Eu já tinha levado alguns foras na minha vida — afinal, quem nunca? Mas acho que nada antes tinha sido como aquele. Meus amigos diziam que eu devia desistir desde a madrugada que ela desligou de forma tão repentina e sumiu. Ainda assim, eu insisti. Eu me recusava a aceitar que as coisas fossem ser desse jeito.
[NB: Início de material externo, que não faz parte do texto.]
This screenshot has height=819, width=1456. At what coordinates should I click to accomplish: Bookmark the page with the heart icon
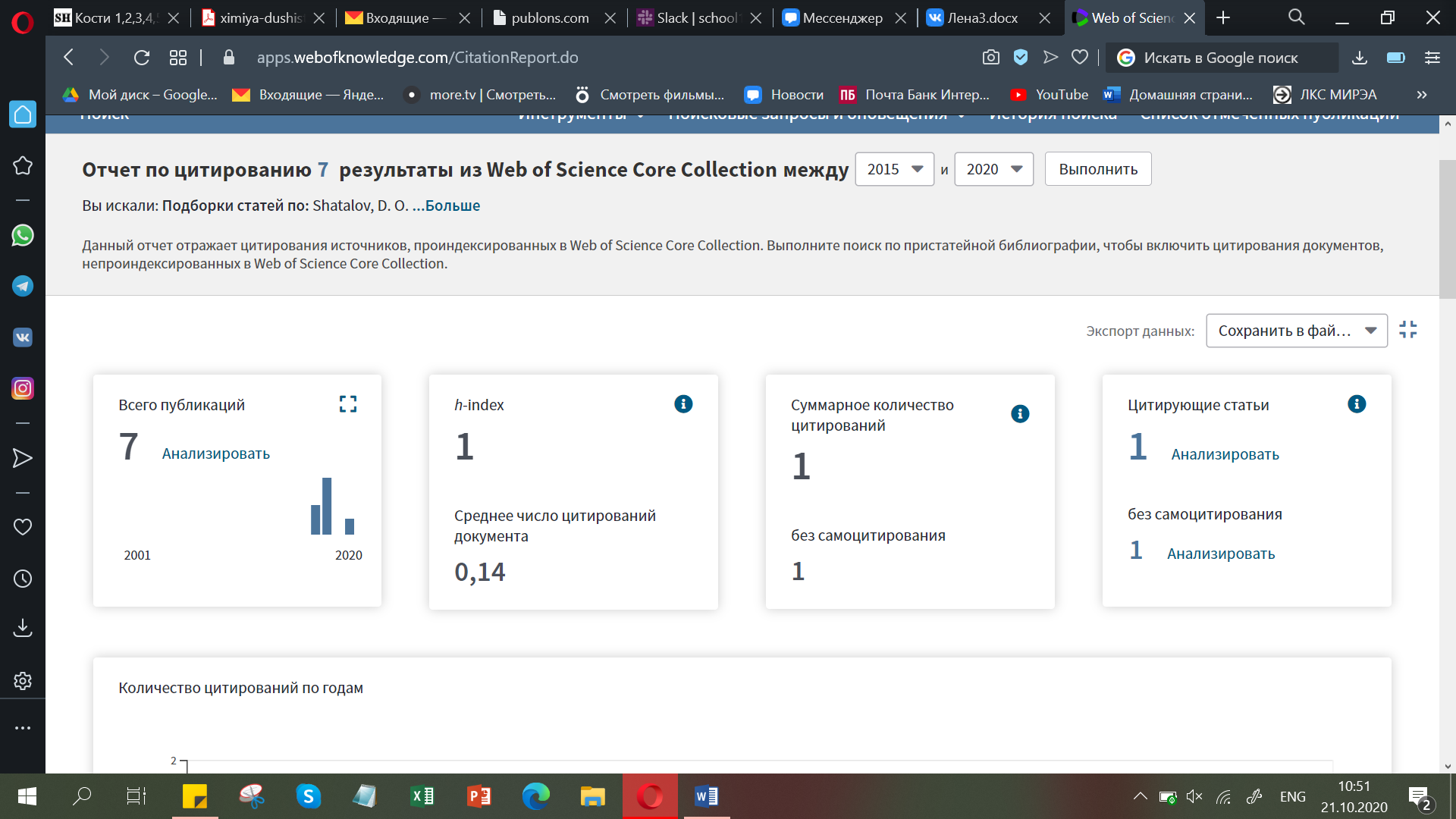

Acho que estava louco quando pensei que havia algo mais na forma como ela me olhava e conversava comigo. Era possível, mesmo, que eu fosse o único sentindo tanta coisa? Eu estava alucinando as conversas durante a madrugada? As trocas de mensagens pela janela?

Ainda assim, se Heloísa não gosta de mim, o mínimo que ela precisava fazer é falar na minha cara. Depois, pensaríamos em um jeito de continuar amigos, não precisava ser um problema tão grande. Eu poderia fingir que estava tudo bem, sou um bom ator. Eventualmente, a atuação se tornaria realidade e as coisas seriam naturais de novo.

Tinha tentado de tudo nas semanas seguintes — presentes, cartas, botões arremessados na janela. Estava quase saindo e indo até o prédio ao lado apenas para sentar no corredor e esperar por ela. Provavelmente estava me humilhando além do necessário, mas estar preso em casa era muito mais entediante sem Heloísa como companhia. Depois que você se acostuma com algo tão bom, é muito difícil voltar ao que era antes.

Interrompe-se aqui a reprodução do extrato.